Aquí estoy yo, de vuelta también,mi dilecta Universitas, alma mater que me revelaste casi todo lo que vale. Y me viene a la cabeza otra vez la bonita canción —la única— que Sergio, el guitarrista, escribió para Maná: “Tanto tiempo sin vernos a la cara, si siquiera te pudiera acariciar…”. Y aquella otra, nadie sabe quien la escribió, sólo su autor: Hello, love, so good to see you again, it has been a long while, some 12 years, right?
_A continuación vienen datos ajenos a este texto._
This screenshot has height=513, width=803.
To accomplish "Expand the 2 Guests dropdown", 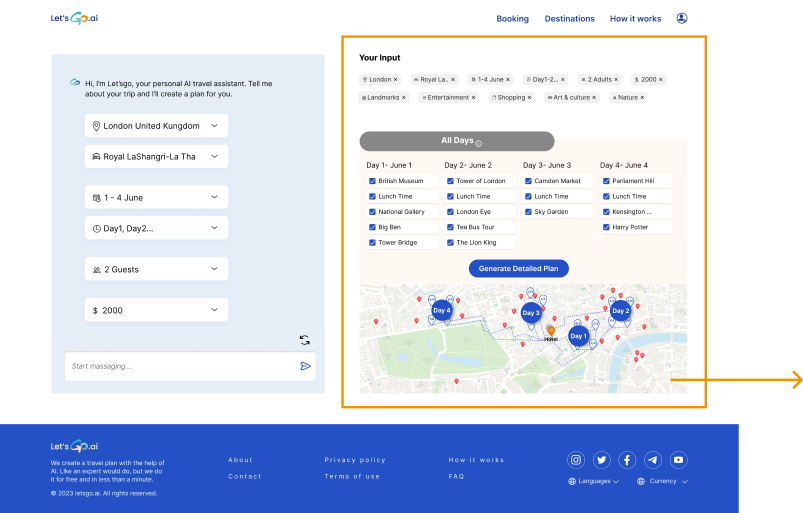I will (x=156, y=269).
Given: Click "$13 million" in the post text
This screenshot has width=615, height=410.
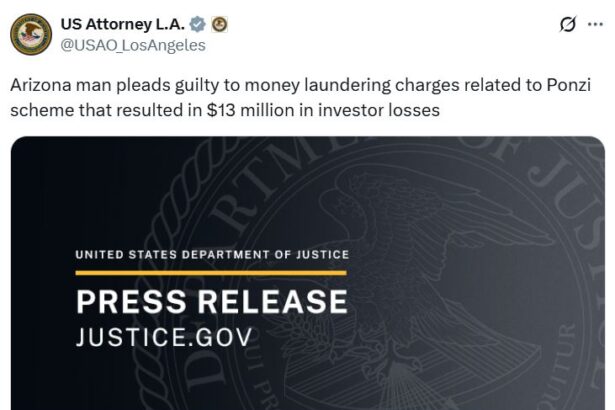Looking at the screenshot, I should [x=250, y=110].
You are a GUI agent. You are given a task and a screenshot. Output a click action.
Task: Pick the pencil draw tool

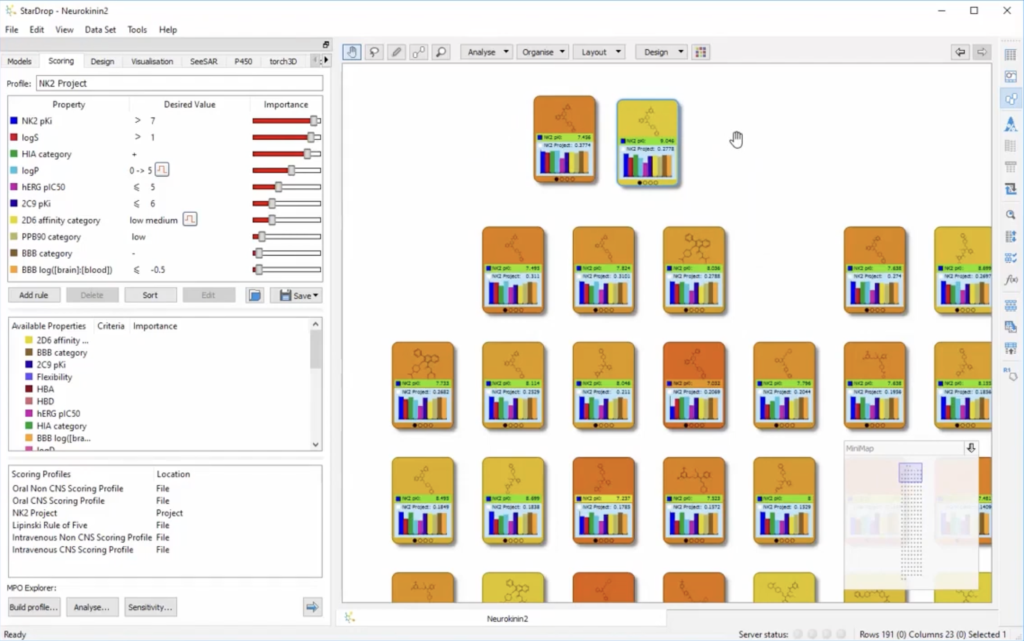pyautogui.click(x=396, y=52)
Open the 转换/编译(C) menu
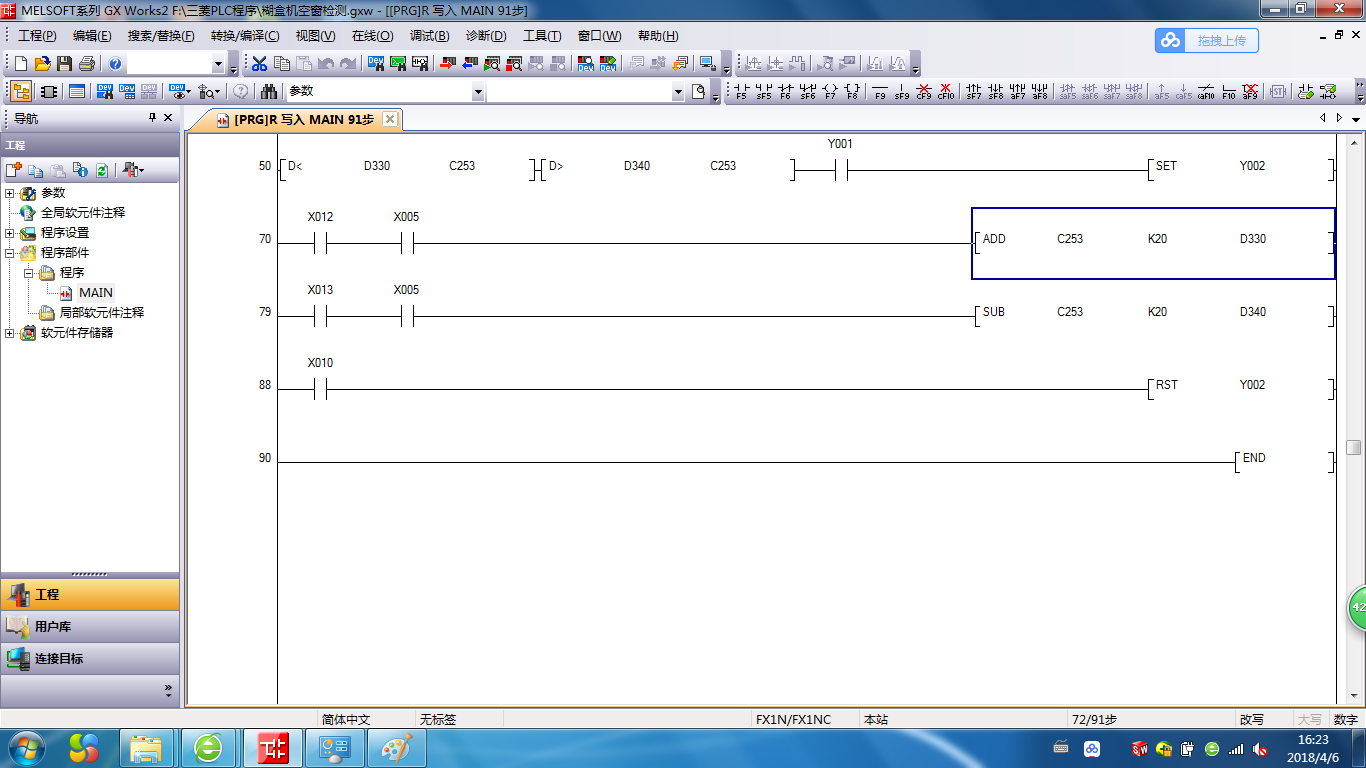 click(x=245, y=36)
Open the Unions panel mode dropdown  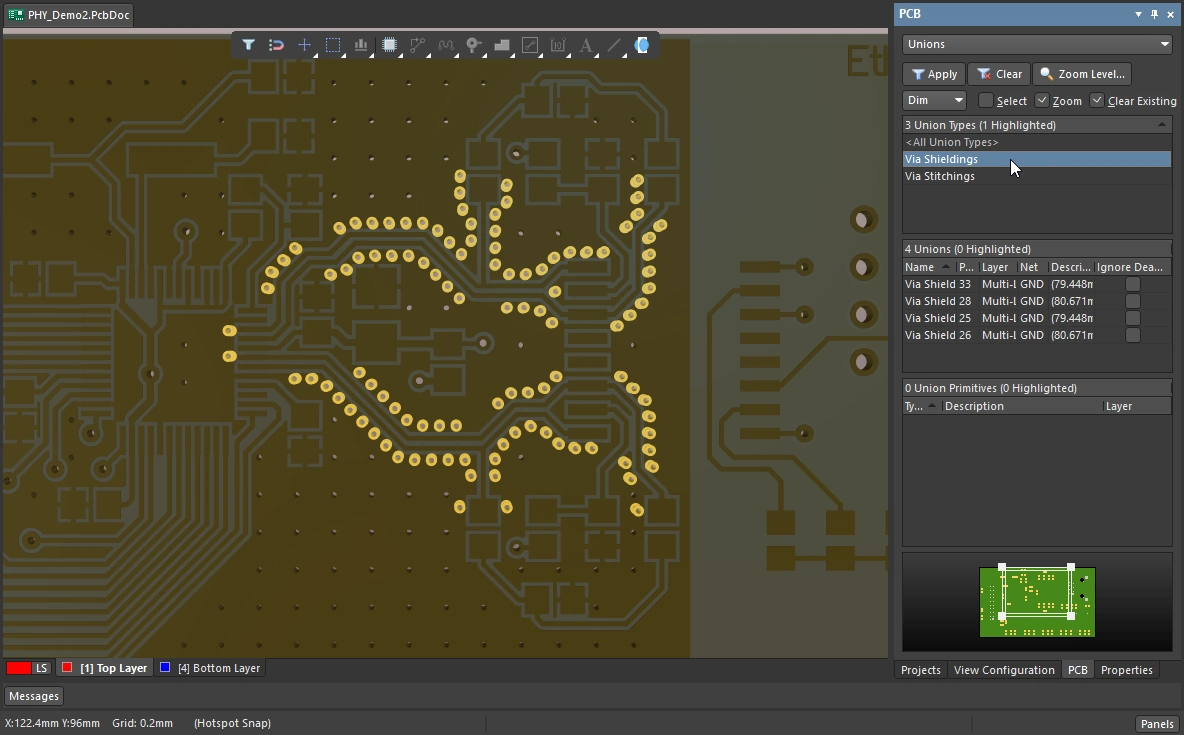click(1037, 44)
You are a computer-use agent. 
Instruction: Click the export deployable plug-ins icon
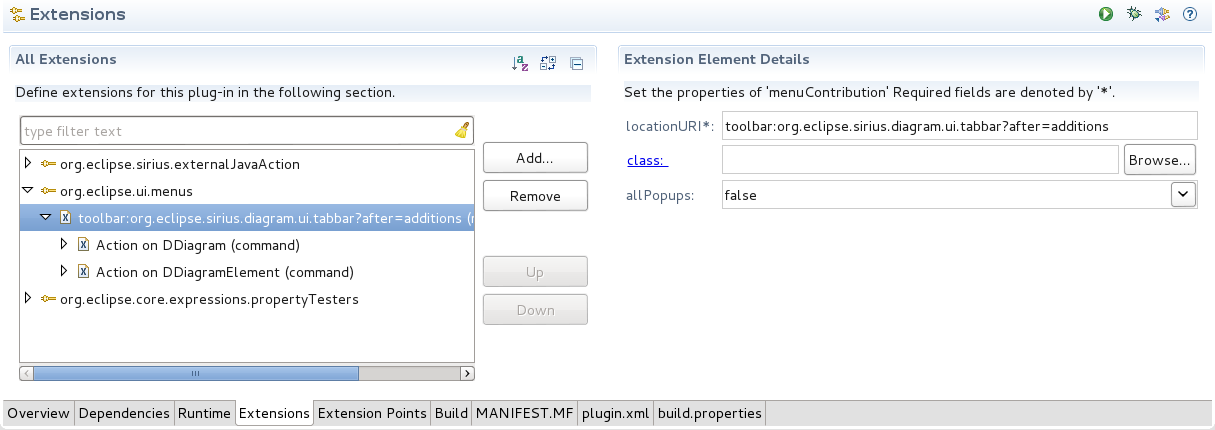click(x=1162, y=14)
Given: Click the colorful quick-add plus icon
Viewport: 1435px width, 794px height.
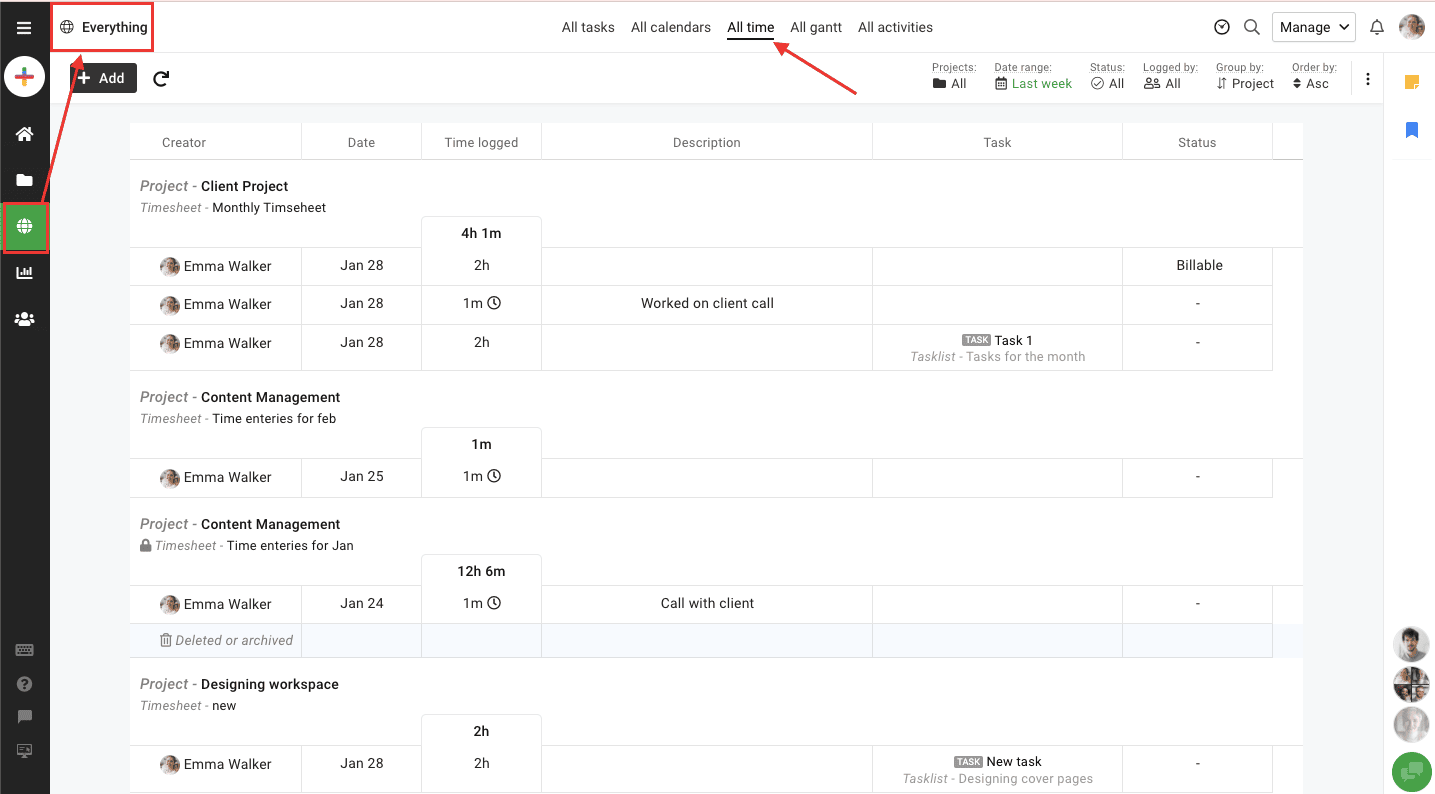Looking at the screenshot, I should coord(24,77).
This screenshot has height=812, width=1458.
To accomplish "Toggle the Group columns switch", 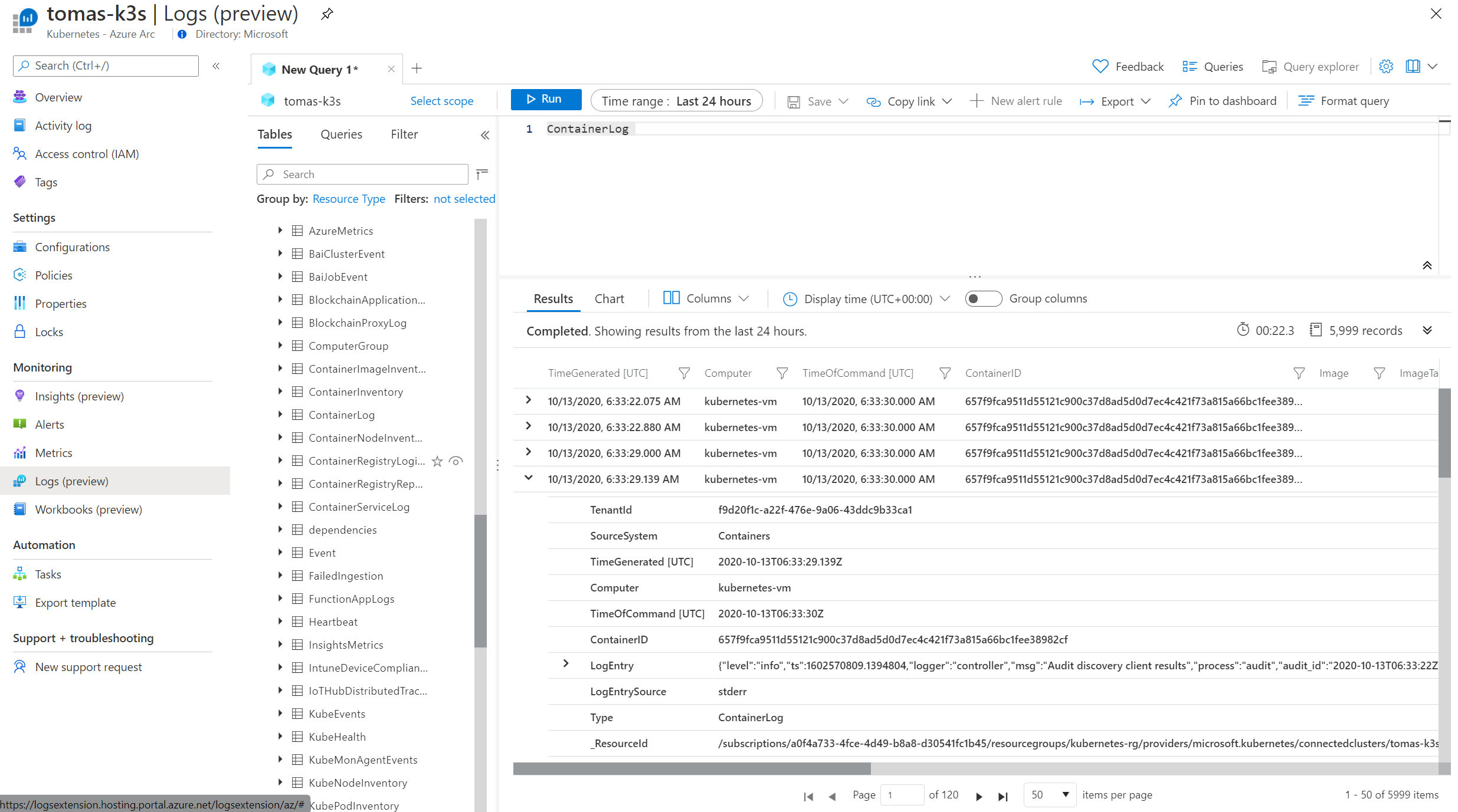I will point(983,299).
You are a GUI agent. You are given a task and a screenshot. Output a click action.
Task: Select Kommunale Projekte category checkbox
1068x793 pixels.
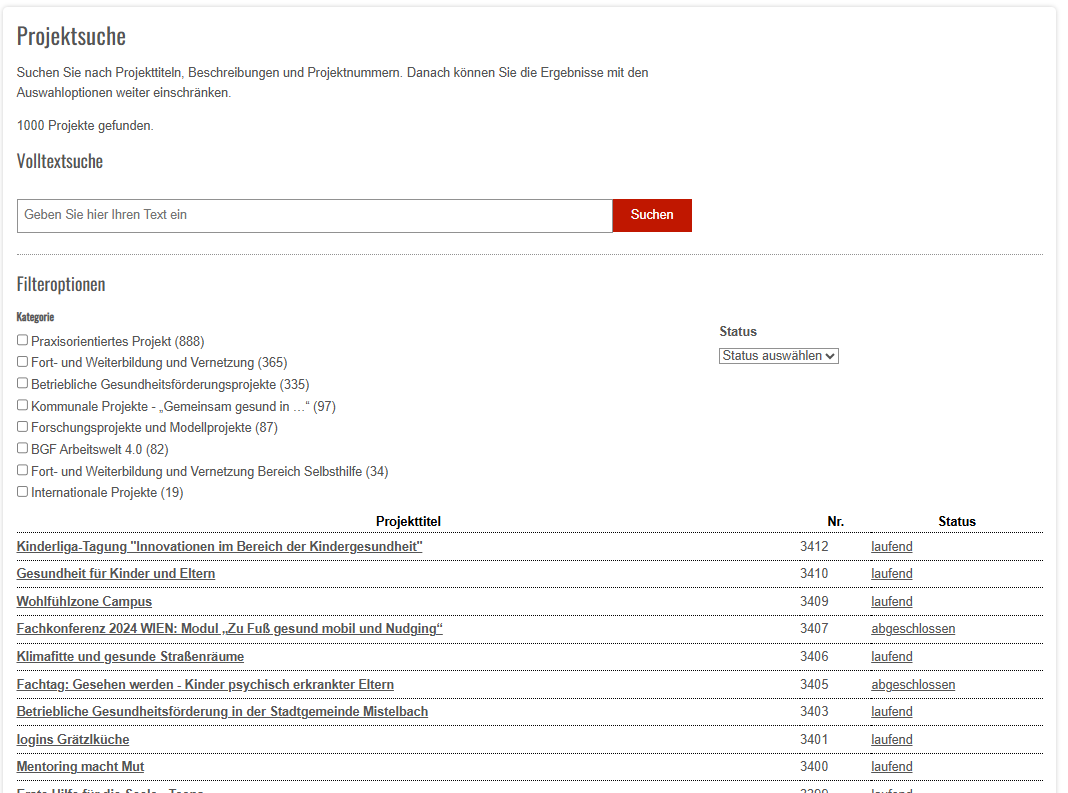(x=23, y=406)
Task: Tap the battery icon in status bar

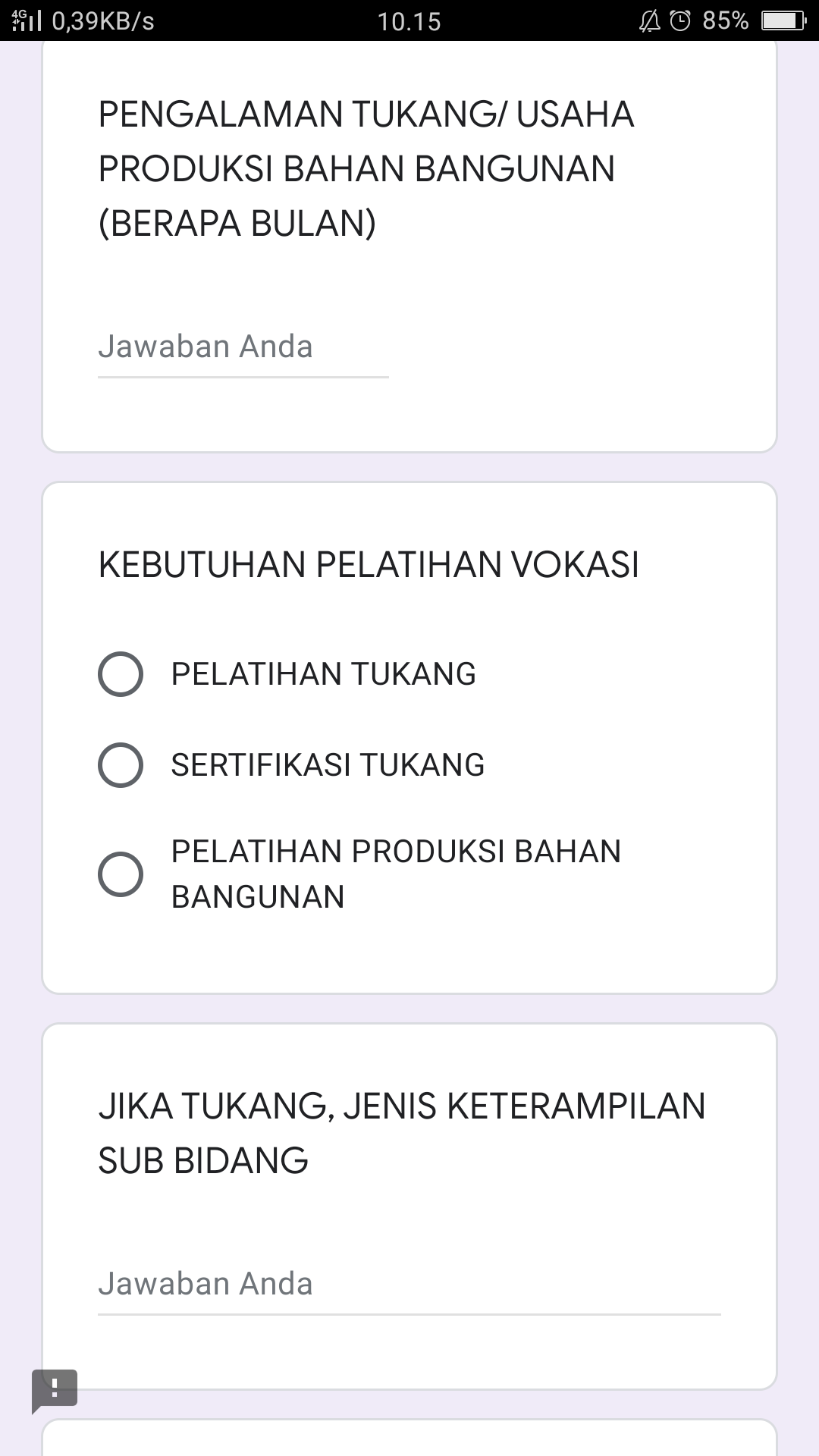Action: (783, 21)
You were already old when I touched you for the first time, you are even older now, and, indeed, I am older too.
De regreso, mi dilecta, después de más de una década. Te noto bien, amor, y eso que no es fácil esto de volver a empezar. Pude vivir un buen rato “sin tu cariño”, y no me fue nada mal. Ahora vuelvo a vos, pero no te acaricio, dejemos eso para más adelante, para la luna de miel, si es que antes hubo casamiento, amor.
“Amar es combatir”, así se llama el nuevo disco de Maná presentado aquella noche estrellada de mayo ante un estadio repleto, de gente, de frío, y de calor humano. Es buena la idea, también la tenía Josemaría Escrivá: “Pax in bello”, decía: para hallar la paz, paradójicamente, hay que hacer, figurativamente, la guerra; y decía también, citando a Job, “La vida del hombre sobre la tierra es milicia”. Es verdad, hay que combatir si de veras se quiere amar. Amor: estoy listo otra vez para el combate.